* _PROBLEM_
Copy exactly, please, each line of the data below until the line that contains "Viewport: 759px width, 332px height." has been copied, beginning at the top.

··· PROVIDED DATA

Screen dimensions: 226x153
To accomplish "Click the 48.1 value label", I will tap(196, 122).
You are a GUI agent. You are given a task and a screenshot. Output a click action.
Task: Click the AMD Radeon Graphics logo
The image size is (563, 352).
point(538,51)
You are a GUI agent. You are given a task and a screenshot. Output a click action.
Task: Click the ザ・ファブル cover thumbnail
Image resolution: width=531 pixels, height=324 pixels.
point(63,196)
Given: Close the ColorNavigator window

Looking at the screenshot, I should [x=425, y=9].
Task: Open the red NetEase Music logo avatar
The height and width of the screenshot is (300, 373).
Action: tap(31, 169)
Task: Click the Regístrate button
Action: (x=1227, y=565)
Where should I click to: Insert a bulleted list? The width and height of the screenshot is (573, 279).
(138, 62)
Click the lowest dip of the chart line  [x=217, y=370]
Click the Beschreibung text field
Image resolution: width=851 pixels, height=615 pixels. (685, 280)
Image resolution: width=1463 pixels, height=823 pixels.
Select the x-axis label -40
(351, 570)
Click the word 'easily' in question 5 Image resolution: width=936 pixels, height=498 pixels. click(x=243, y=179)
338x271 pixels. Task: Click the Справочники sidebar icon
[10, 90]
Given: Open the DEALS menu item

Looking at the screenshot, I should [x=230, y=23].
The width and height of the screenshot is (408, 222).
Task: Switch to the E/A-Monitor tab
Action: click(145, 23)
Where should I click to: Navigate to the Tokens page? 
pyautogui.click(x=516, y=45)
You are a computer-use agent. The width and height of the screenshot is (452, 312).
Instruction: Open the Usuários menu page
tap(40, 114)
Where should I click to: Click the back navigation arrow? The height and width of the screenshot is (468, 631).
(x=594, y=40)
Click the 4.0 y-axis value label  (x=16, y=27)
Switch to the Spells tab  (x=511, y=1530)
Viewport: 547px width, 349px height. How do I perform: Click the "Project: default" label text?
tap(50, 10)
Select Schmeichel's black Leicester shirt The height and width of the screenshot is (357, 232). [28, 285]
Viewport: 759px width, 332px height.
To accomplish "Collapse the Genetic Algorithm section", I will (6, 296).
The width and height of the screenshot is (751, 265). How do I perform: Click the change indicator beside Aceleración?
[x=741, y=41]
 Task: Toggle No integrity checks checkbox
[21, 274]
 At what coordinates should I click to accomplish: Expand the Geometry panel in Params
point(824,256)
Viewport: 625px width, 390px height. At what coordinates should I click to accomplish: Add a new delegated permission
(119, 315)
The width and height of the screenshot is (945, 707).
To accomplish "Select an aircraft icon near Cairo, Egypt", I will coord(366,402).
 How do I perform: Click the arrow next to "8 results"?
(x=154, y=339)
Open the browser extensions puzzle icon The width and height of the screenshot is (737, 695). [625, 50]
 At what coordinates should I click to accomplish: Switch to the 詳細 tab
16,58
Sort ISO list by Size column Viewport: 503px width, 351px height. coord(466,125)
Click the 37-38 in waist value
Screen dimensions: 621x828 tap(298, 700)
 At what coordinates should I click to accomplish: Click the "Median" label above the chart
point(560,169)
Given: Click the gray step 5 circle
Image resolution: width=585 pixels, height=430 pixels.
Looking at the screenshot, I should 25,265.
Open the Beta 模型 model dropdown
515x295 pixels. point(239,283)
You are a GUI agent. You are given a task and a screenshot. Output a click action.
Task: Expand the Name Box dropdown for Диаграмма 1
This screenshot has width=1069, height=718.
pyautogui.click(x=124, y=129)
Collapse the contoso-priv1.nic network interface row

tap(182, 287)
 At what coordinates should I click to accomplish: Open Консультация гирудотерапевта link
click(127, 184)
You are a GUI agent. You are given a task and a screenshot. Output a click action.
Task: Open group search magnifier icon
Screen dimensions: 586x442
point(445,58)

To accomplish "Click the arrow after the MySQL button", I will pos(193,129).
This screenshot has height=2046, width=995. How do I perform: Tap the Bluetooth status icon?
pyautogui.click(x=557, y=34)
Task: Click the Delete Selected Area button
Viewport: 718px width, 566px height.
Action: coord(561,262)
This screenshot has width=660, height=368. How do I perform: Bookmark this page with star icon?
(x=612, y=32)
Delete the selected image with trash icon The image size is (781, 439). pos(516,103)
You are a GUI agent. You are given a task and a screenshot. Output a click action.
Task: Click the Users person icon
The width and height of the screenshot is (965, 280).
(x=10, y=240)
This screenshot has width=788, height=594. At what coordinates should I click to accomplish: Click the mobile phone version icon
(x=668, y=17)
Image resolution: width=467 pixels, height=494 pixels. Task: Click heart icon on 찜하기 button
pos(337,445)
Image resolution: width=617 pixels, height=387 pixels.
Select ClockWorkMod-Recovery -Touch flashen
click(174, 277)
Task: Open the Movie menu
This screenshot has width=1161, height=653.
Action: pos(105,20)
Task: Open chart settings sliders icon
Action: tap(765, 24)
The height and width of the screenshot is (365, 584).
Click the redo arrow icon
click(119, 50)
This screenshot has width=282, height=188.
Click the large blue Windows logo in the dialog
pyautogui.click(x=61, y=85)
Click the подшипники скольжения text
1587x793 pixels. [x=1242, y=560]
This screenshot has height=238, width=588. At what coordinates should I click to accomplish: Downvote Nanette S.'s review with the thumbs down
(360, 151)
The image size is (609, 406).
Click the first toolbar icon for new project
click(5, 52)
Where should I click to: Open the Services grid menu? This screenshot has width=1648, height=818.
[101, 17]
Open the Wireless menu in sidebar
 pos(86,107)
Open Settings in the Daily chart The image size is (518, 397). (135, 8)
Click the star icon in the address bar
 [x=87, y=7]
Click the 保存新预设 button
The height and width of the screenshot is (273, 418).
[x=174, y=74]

······

* _ANSWER TO THE PROBLEM_
Screen dimensions: 226x153
To accomplish "Click the 48.1 value label", I will tap(196, 122).
You are a GUI agent. You are given a task and a screenshot. Output a click action.
Task: Click the AMD Radeon Graphics logo
The image size is (563, 352).
point(538,51)
You are a GUI agent. You are given a task and a screenshot. Output a click action.
Task: Click the ザ・ファブル cover thumbnail
Image resolution: width=531 pixels, height=324 pixels.
point(63,196)
Given: Close the ColorNavigator window

Looking at the screenshot, I should [x=425, y=9].
Task: Open the red NetEase Music logo avatar
The height and width of the screenshot is (300, 373).
Action: tap(31, 169)
Task: Click the Regístrate button
Action: (x=1227, y=565)
Where should I click to: Insert a bulleted list? The width and height of the screenshot is (573, 279).
(138, 62)
Click the lowest dip of the chart line  [x=217, y=370]
Click the Beschreibung text field
Image resolution: width=851 pixels, height=615 pixels. (685, 280)
Image resolution: width=1463 pixels, height=823 pixels.
Select the x-axis label -40
(351, 570)
Click the word 'easily' in question 5 Image resolution: width=936 pixels, height=498 pixels. click(x=243, y=179)
338x271 pixels. Task: Click the Справочники sidebar icon
[10, 90]
Given: Open the DEALS menu item

Looking at the screenshot, I should [x=230, y=23].
The width and height of the screenshot is (408, 222).
Task: Switch to the E/A-Monitor tab
Action: click(145, 23)
Where should I click to: Navigate to the Tokens page? 
pyautogui.click(x=516, y=45)
You are a computer-use agent. The width and height of the screenshot is (452, 312).
Instruction: Open the Usuários menu page
tap(40, 114)
Where should I click to: Click the back navigation arrow? The height and width of the screenshot is (468, 631).
(x=594, y=40)
Click the 4.0 y-axis value label  (x=16, y=27)
Switch to the Spells tab  (x=511, y=1530)
Viewport: 547px width, 349px height. How do I perform: Click the "Project: default" label text?
tap(50, 10)
Select Schmeichel's black Leicester shirt The height and width of the screenshot is (357, 232). [28, 285]
Viewport: 759px width, 332px height.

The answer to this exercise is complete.